As Paul continues his guidance to the Corinthian church for dealing with the member who was in an incestuous relationship with his stepmother (1 Cor. 5:1–8), we come today to a passage that gives us more background for this letter. It also clarifies what it means for Christians to live properly in this world.

The Apostle tells the Corinthians that he told them something “in my letter” (v. 9). This can refer only to a letter that he sent previously to the Corinthian church, meaning the book of 1 Corinthians is not the first epistle that Paul ever wrote to the church at Corinth. It is the first of two divinely inspired letters to the Corinthians. We know that the Scriptures do not tell us everything that the Apostles ever said and did; rather, they contain only what is both divinely inspired and necessary for the church in the post-Apostolic age.

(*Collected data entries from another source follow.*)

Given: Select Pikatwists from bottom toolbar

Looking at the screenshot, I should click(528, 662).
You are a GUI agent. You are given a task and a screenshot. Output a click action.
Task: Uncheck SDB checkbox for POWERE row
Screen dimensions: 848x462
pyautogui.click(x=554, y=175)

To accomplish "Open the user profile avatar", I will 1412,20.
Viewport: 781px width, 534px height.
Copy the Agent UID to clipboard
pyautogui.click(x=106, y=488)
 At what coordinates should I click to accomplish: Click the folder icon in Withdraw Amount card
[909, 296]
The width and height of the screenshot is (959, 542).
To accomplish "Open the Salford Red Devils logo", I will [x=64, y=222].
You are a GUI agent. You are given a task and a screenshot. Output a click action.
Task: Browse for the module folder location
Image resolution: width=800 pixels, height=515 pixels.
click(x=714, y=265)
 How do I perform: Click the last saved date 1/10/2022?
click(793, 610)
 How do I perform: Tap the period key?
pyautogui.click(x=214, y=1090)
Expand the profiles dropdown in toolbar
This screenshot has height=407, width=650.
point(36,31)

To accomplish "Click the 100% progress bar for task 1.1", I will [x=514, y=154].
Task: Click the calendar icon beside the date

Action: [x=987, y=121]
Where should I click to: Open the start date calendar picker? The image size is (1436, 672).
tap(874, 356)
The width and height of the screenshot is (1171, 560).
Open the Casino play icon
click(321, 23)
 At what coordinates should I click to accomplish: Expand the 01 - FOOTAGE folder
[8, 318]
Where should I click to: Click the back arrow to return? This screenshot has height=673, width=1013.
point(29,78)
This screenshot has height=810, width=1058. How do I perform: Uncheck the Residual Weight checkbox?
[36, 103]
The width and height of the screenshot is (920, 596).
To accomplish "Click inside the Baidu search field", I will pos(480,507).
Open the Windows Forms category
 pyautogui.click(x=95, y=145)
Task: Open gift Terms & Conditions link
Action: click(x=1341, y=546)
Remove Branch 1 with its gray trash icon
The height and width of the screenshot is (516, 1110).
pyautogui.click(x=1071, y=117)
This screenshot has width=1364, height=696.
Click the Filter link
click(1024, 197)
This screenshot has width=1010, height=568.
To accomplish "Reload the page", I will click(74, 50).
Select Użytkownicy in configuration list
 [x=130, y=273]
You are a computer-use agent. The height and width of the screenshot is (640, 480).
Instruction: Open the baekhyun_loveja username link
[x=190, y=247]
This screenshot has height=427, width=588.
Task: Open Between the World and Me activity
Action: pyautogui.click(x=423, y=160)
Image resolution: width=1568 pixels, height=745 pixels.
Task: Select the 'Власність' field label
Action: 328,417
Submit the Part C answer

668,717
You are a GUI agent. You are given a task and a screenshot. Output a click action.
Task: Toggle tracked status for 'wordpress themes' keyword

What did Paul tell them in the previous letter? “Not to associate with sexually immoral people” (v. 9). Here, in the qualification of this phrase, we find the clarification for what it means for believers to live properly in this fallen world. To “associate” means to have a close relationship with someone and to treat that person as a part of the community. Paul clarifies that this forbidden association pertains only to professing believers and not to the people of the world. In other words, we are not to have close, affirming relationships with people who profess to be Christian and yet live in heinous sin. However, we are not to withdraw from the world. We may have relationships with non-Christians engaged in serious sin. As John Calvin states, Paul “prohibits the Corinthians from holding Christian fellowship with those who, while professing to be believers, do, nevertheless, live wickedly and to the dishonor of God.”

Practically speaking, this does not mean we are to adopt worldly ways through our friendships with non-Christians. It also does not entail that we treat excommunicated believers as the dregs of society. Instead, we are to treat excommunicated believers as those who have not been converted, as those who need the gospel. We are to remind them, lovingly, that their way of life gives us no good reason to believe that they are Christians. But we are to love them just as we might love a relative who does not know the Lord (2 Thess. 3:13–15). We are to be ever open to them if they repent. At the same time, we are not to withdraw from the world entirely but to go to non-Christian sinners with the gospel.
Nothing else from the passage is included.